Daniel Hines noted that virtually all medicines sold in the US are manufactured outside of this country, and that access to safe, affordable brand-name medicines from licensed, registered pharmacies in Tier One countries—those with standards of efficacy and oversight that meet or exceed those of the U.S.—provides the only relief for vast numbers of Americans who must either pay the highest costs for prescription medicines in the world, or choose to do without their vital, often life-saving medicines.
“The US is a safe-haven for the highest prescription medicine prices in the world, which is the reason that millions of Americans have turned to personal importation as a vital lifeline to their medicines—the very same medicines sold in the US at prices as much as 60 percent higher,” Hines explains.
“The actions of the FDA to establish reciprocity with regulatory agencies in countries outside the U.S. is an admission by the FDA that such cooperative arrangements can be accepted as providing the oversight that will validate the safety and efficacy of not only ingredient manufacture but of pharmacies, as so many advocates on behalf of personal importation have urged,” Hines says.
 “The problem is that, by confusing in the minds of the American public, bogus pharmacies with personal importation that has a proven record of safety and efficacy built by providing vital medicines to Americans for many years there could be unintended consequences adversely affecting the health and well-being of millions of Americans.”
While lauding the stated intent of a new FDA website ostensibly designed to help patients identify bogus, illegal pharmacies issuing counterfeit medicines as “an admirable goal”, he notes that “by limiting its ‘acceptable’ guidelines to domestic pharmacies, the FDA has missed a tremendous opportunity to extend its earlier announced policy of reciprocity and cooperation with regulatory agencies in other countries to improving competition, price-relief and enhanced health for Americans.
“In a recent interview, a Consumer Reports spokesperson described bogus pharmacies as being ‘like gopher holes that pop up everywhere even after being shut down.’
“That is why we urge the FDA to recognize that it might adversely affect legitimate and safe sources of medicines, forcing untold numbers of Americans to either curtail their vital medicines because they are unaffordable in the US—or, more troublesome,  leaving only bogus pharmacies to which unknowing patients might unwittingly turn.
 “The result with be an endangerment of the health and well-being of huge numbers of Americans.
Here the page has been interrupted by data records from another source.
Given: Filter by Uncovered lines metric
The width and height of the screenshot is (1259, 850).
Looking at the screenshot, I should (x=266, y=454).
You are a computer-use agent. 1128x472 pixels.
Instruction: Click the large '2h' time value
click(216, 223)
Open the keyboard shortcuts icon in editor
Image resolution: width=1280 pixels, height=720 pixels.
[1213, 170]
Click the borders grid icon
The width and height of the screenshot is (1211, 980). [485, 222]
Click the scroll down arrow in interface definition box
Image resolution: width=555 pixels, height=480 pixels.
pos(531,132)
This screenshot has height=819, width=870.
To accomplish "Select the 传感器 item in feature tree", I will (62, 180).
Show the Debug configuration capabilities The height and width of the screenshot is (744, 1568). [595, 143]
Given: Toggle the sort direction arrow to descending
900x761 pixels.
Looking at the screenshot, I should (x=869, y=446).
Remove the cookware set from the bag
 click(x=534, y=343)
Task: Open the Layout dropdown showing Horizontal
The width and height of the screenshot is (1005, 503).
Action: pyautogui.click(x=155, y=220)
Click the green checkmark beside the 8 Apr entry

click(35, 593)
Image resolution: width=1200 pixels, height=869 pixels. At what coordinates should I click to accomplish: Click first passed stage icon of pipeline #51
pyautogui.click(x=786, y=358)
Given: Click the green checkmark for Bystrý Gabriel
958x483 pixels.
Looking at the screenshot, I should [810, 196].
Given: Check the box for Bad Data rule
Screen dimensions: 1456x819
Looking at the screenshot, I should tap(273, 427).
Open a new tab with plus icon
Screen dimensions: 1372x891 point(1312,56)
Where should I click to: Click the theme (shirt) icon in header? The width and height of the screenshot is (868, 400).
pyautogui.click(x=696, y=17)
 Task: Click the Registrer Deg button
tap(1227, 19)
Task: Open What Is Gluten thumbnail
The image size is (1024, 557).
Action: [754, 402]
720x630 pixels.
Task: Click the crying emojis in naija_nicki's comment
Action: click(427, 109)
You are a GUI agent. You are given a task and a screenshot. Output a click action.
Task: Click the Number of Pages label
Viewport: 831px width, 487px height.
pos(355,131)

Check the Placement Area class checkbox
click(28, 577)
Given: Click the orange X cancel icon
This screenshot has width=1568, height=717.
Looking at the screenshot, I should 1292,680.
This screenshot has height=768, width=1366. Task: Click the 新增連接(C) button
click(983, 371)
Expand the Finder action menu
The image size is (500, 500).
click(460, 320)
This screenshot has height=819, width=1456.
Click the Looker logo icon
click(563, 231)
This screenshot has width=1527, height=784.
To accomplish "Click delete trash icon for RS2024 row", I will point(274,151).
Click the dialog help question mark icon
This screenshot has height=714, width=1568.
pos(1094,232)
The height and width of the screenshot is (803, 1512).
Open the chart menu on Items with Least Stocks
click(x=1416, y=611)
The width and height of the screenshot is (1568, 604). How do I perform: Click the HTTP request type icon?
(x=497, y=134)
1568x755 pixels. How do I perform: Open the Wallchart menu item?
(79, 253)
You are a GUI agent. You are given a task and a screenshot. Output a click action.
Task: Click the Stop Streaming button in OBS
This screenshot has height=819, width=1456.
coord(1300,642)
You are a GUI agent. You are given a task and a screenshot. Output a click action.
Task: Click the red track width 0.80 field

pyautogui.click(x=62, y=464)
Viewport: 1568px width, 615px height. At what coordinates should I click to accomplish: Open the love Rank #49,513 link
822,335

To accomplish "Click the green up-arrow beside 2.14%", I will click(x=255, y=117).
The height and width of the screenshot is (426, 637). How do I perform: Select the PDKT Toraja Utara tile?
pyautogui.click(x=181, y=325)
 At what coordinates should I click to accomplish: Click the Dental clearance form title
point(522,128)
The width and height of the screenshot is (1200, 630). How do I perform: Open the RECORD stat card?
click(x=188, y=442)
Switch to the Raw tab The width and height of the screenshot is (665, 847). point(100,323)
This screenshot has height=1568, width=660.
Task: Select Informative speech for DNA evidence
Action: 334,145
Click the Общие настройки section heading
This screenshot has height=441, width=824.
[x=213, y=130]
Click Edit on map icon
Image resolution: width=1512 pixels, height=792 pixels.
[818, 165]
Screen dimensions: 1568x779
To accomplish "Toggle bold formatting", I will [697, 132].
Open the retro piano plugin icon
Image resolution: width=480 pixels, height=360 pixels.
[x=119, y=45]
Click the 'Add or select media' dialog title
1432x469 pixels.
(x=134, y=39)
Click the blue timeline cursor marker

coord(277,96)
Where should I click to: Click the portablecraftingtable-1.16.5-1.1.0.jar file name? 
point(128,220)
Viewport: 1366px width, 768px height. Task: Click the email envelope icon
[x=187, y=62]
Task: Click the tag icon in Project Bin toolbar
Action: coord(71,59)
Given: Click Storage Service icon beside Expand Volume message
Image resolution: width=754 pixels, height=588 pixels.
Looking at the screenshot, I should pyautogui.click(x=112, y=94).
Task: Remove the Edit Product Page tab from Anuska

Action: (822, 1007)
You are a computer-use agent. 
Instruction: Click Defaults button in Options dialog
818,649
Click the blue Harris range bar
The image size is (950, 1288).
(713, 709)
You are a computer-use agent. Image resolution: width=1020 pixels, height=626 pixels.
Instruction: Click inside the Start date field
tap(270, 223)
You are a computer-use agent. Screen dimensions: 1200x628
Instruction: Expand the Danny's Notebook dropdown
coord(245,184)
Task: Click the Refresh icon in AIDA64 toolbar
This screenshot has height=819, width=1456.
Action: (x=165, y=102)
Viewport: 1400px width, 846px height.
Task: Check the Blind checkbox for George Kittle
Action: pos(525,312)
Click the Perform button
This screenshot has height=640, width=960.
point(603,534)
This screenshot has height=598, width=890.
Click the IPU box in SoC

And therein lies the unintended consequences in which good motives go wrong, “ Hines says.
He identifies three steps that the FDA should take to remedy this dilemma:
·         The Secretary of Health and Human Services should direct the FDA to extend its policy of reciprocity regarding manufacture of ingredients and medicines with regulatory agencies of other countries by exploration of processes to identify those pharmacies that are licensed and reputable;
·         In light of repeated favorable votes in favor of personal importation, Congress should also direct that the FDA as a matter of public policy extend the policy of reciprocity to personal importation;
·         The FDA should clearly identify to Congress and the American public clearly identifiable bogus pharmacies, and its strategies to deter their access to selling counterfeit medicines;
 “Such actions will be a clear sign that the health and well-being of Americans is a primary goal of the FDA,” Hines concludes.  “It will also be a clear signal to Pharma that the FDA recognizes that the cost of prescription medicines in the US is a major driver of healthcare costs, and without clarification of the beneficial impact of personal importation upon American’s physical and financial health, the limitations of the new website will indeed have unintended and adverse consequences.”